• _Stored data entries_
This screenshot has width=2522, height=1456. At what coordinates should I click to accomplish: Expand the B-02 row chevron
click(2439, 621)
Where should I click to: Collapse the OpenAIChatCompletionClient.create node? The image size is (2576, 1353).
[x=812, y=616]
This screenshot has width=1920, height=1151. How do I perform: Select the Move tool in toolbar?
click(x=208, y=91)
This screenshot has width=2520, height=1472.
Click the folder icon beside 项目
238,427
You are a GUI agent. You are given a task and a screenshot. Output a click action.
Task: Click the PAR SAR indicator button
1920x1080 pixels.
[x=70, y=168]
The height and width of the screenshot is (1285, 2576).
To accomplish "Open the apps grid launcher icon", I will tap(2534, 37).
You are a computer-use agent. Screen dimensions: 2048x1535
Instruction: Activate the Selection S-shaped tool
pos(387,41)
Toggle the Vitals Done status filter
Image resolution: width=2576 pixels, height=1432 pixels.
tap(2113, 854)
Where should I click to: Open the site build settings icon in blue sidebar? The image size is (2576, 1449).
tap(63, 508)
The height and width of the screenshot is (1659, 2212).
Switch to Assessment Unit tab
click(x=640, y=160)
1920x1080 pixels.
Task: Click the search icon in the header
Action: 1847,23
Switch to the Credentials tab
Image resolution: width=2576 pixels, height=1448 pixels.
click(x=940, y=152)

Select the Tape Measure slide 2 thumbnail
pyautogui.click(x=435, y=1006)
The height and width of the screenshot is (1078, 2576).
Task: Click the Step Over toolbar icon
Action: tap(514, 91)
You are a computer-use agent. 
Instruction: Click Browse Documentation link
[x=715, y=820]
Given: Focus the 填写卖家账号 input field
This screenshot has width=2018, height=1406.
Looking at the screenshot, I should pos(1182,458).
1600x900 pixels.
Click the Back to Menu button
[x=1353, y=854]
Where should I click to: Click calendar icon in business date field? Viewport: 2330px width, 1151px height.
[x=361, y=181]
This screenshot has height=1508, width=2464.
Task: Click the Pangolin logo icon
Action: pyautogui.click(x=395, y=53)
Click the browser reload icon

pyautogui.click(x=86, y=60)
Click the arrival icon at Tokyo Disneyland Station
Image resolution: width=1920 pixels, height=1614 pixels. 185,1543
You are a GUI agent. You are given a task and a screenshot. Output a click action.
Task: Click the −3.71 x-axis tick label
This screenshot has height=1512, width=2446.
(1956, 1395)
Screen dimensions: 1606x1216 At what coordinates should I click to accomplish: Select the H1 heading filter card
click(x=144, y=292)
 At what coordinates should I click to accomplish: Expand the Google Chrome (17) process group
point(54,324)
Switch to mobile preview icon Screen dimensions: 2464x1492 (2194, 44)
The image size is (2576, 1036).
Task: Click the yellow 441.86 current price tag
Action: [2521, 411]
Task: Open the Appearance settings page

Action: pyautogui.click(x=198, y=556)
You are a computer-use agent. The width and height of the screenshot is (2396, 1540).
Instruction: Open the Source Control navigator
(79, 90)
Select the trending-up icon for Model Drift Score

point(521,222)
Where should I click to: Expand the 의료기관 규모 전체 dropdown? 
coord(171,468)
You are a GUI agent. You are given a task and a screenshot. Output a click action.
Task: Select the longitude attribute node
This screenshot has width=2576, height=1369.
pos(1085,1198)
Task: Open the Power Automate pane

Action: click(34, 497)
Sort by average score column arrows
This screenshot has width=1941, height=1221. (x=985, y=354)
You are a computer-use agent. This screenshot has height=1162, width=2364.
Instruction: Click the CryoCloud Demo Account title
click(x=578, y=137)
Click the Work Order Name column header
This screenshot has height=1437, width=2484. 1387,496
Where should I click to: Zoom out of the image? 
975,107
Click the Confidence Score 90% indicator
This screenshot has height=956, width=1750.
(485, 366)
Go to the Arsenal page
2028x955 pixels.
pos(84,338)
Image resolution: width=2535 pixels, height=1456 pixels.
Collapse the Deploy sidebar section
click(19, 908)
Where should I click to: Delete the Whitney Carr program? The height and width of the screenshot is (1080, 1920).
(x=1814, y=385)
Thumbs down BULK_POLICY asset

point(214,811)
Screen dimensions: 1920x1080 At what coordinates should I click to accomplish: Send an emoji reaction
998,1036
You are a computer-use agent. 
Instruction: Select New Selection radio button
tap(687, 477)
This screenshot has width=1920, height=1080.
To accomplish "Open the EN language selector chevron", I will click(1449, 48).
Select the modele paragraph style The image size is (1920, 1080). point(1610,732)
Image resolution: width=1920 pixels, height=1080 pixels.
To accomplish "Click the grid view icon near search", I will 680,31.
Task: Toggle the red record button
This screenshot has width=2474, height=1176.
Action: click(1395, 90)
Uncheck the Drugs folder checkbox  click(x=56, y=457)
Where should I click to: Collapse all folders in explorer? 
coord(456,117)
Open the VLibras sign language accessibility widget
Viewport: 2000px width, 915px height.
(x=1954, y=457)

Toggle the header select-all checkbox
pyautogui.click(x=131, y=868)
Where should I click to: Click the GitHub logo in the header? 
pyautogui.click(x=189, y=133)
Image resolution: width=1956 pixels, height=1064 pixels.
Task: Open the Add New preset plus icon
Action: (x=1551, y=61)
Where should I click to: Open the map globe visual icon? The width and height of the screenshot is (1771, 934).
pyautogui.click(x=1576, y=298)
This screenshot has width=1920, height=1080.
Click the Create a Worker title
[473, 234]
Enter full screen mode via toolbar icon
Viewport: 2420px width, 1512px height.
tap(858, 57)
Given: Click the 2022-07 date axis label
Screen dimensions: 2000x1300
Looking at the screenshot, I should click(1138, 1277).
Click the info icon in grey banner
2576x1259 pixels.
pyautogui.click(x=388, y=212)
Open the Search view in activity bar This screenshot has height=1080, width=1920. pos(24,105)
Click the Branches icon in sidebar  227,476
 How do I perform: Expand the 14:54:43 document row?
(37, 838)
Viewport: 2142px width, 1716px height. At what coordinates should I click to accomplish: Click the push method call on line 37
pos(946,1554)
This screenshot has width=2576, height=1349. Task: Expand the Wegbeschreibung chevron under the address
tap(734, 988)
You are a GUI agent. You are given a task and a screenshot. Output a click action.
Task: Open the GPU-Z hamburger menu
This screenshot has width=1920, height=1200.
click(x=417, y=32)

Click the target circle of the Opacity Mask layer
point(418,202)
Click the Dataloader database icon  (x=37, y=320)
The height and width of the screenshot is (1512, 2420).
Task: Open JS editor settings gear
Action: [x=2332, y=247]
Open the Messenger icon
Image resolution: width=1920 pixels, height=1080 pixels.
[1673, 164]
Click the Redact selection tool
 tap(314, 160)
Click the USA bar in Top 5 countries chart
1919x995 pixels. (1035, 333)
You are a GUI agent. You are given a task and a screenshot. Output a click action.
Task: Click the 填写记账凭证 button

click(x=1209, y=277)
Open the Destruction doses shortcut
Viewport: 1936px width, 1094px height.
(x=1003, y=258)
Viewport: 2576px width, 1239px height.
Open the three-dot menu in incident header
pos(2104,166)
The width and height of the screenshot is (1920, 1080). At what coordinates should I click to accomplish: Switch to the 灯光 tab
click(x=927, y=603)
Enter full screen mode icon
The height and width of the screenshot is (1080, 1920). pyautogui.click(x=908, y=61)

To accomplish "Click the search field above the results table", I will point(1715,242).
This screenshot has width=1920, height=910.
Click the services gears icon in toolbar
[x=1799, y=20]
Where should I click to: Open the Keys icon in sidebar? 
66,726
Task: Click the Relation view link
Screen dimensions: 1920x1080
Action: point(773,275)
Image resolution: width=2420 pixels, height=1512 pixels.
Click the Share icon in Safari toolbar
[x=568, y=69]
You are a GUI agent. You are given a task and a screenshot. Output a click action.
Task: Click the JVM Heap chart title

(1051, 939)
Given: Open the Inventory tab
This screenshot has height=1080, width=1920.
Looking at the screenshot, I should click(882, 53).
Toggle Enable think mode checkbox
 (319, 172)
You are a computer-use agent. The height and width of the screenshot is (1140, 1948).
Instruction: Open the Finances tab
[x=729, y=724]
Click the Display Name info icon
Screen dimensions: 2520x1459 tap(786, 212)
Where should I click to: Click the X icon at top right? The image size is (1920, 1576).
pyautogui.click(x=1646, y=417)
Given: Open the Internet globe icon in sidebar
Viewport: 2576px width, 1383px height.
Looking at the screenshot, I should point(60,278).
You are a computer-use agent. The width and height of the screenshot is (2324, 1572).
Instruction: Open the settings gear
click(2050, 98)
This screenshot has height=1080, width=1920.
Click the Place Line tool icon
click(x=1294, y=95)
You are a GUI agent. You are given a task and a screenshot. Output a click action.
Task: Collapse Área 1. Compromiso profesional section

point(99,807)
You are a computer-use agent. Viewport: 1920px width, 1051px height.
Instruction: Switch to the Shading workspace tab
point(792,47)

• _Directions_
Each line that contains the string "will" should be copied from the data above.

• _Written solution_
To accomplish "Open the apps grid launcher icon", I will tap(2534, 37).
To accomplish "Open the EN language selector chevron", I will click(1449, 48).
To accomplish "Click the grid view icon near search", I will 680,31.
To accomplish "Click the search field above the results table", I will point(1715,242).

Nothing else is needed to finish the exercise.